WHAT NEEDS TO BE DONE:
All lines of the entries with "height" in them must be listed.

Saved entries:
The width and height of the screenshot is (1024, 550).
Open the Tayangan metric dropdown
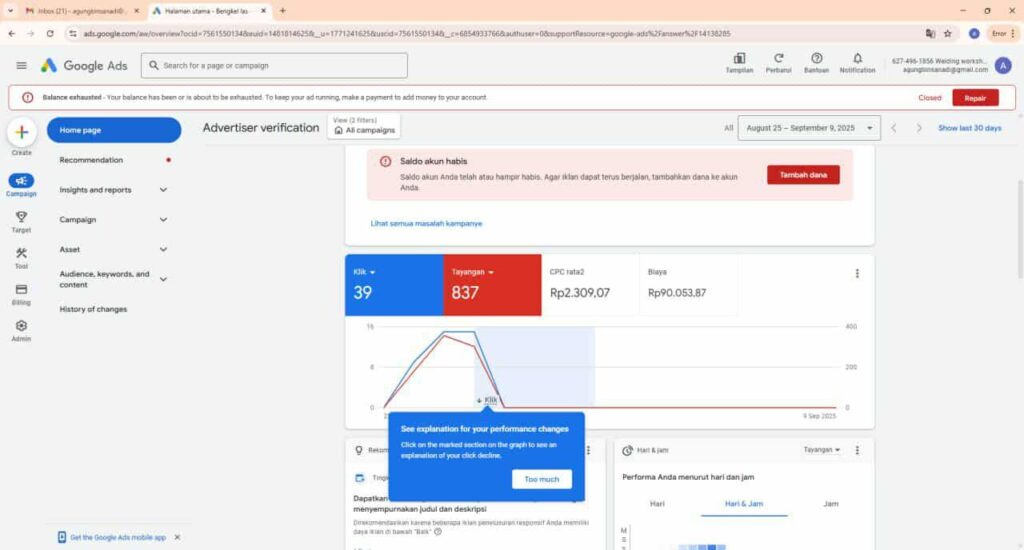coord(472,272)
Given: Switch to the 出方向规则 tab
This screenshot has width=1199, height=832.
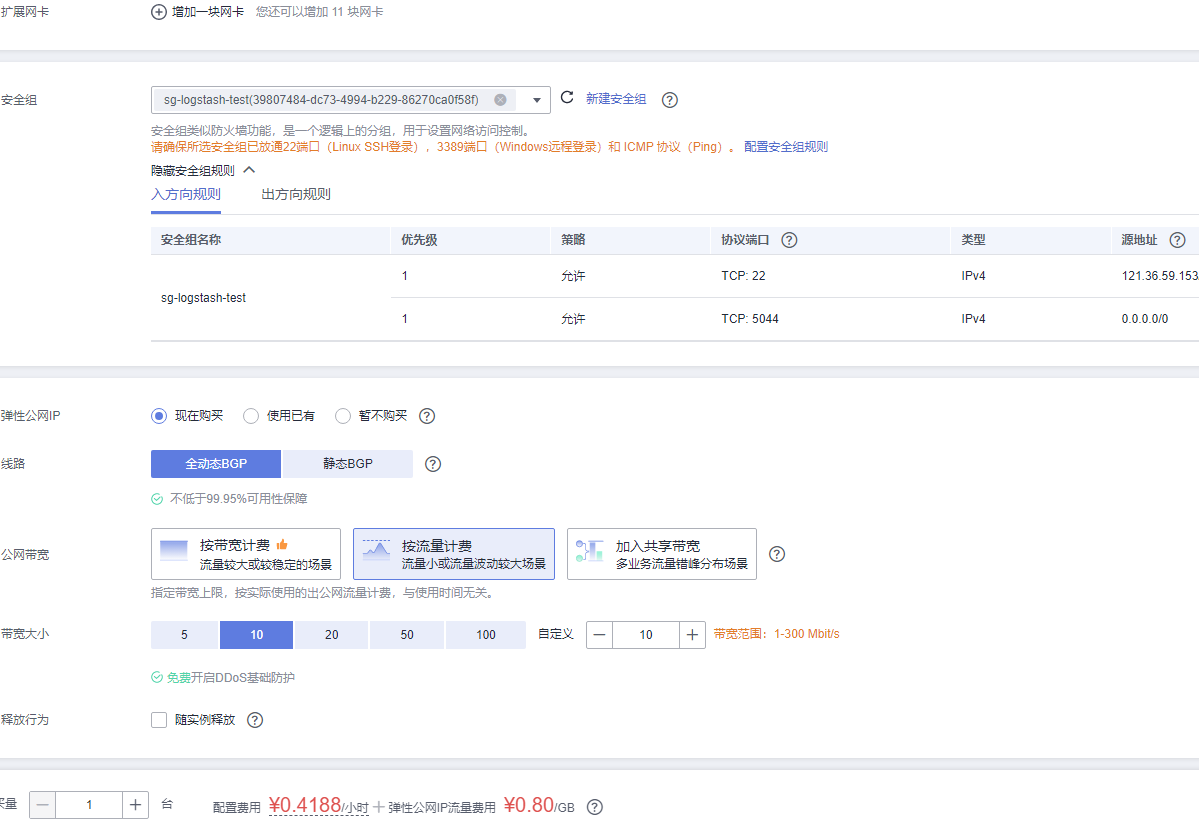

SOLUTION TO THIS PROBLEM:
The width and height of the screenshot is (1024, 550).
This screenshot has width=1199, height=832.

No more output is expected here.